NTCD-TIMIT: A New Database and Baseline for Noise-Robust Audio-Visual Speech Recognition

Ahmed Hussen Abdelaziz

2017 INTERSPEECH INTERSPEECH 2017

NTCD-TIMIT: A New Database and Baseline for Noise-Robust Audio-Visual Speech Recognition

Abstract

Although audio-visual speech is well known to improve the robustness properties of automatic speech recognition (ASR) systems against noise, the realm of audio-visual ASR (AV-ASR) has not gathered the research momentum it deserves. This is mainly due to the lack of audio-visual corpora and the need to combine two fields of knowledge: ASR and computer vision.

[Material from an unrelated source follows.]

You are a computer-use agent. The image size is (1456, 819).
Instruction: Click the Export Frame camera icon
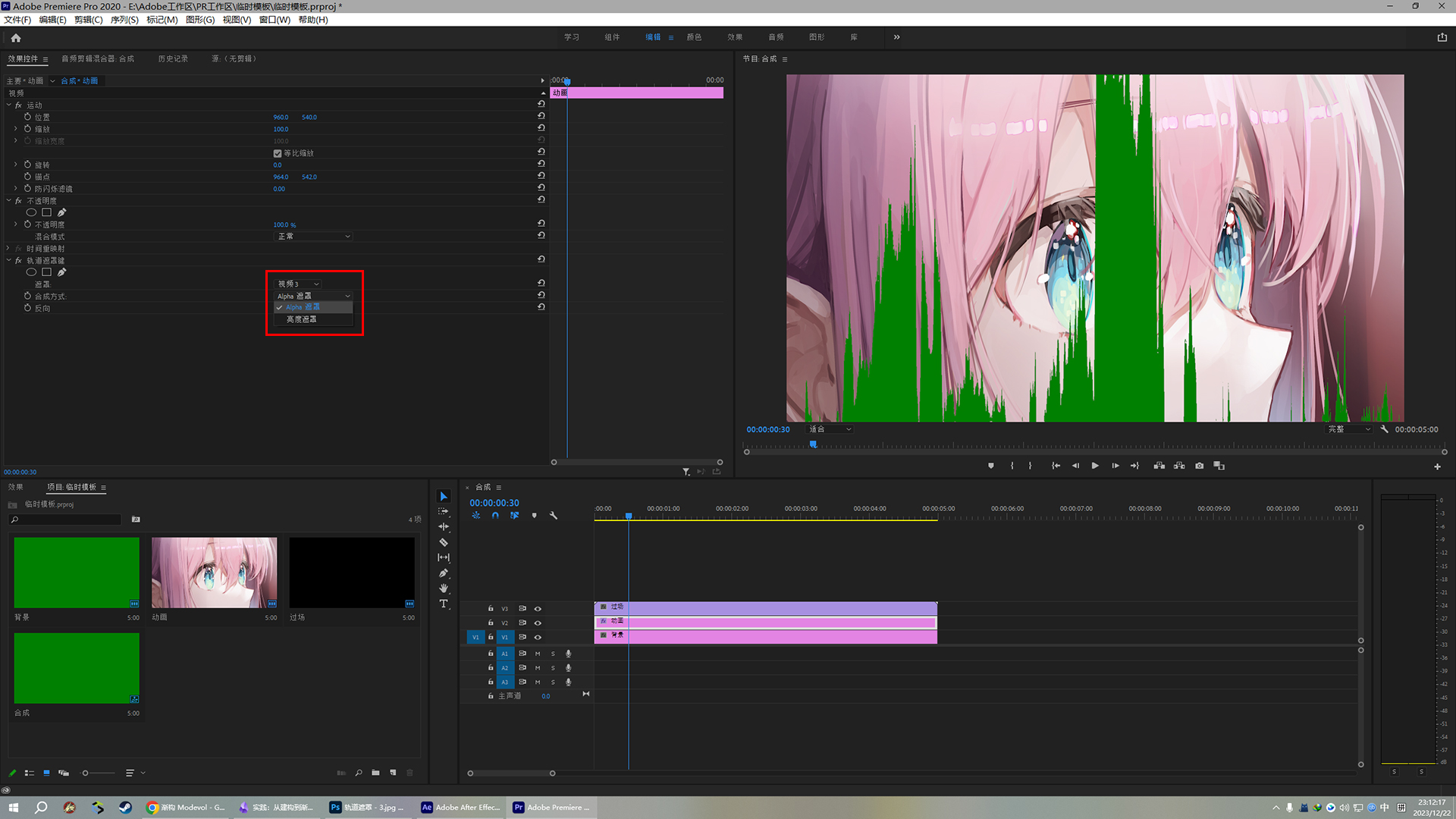click(x=1199, y=466)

This paper describes the NTCD-TIMIT database and baseline that can overcome these two barriers and attract more research interest to AV-ASR. The NTCD-TIMIT corpus has been created by adding six noise types at a range of signal-to-noise ratios to the speech material of the recently published TCD-TIMIT corpus. NTCD-TIMIT comprises visual features that have been extracted from the TCD-TIMIT video recordings using the visual front-end presented in this paper. The database contains also Kaldi scripts for training and decoding audio-only, video-only, and audio-visual ASR models. The baseline experiments and results obtained using these scripts are detailed in this paper.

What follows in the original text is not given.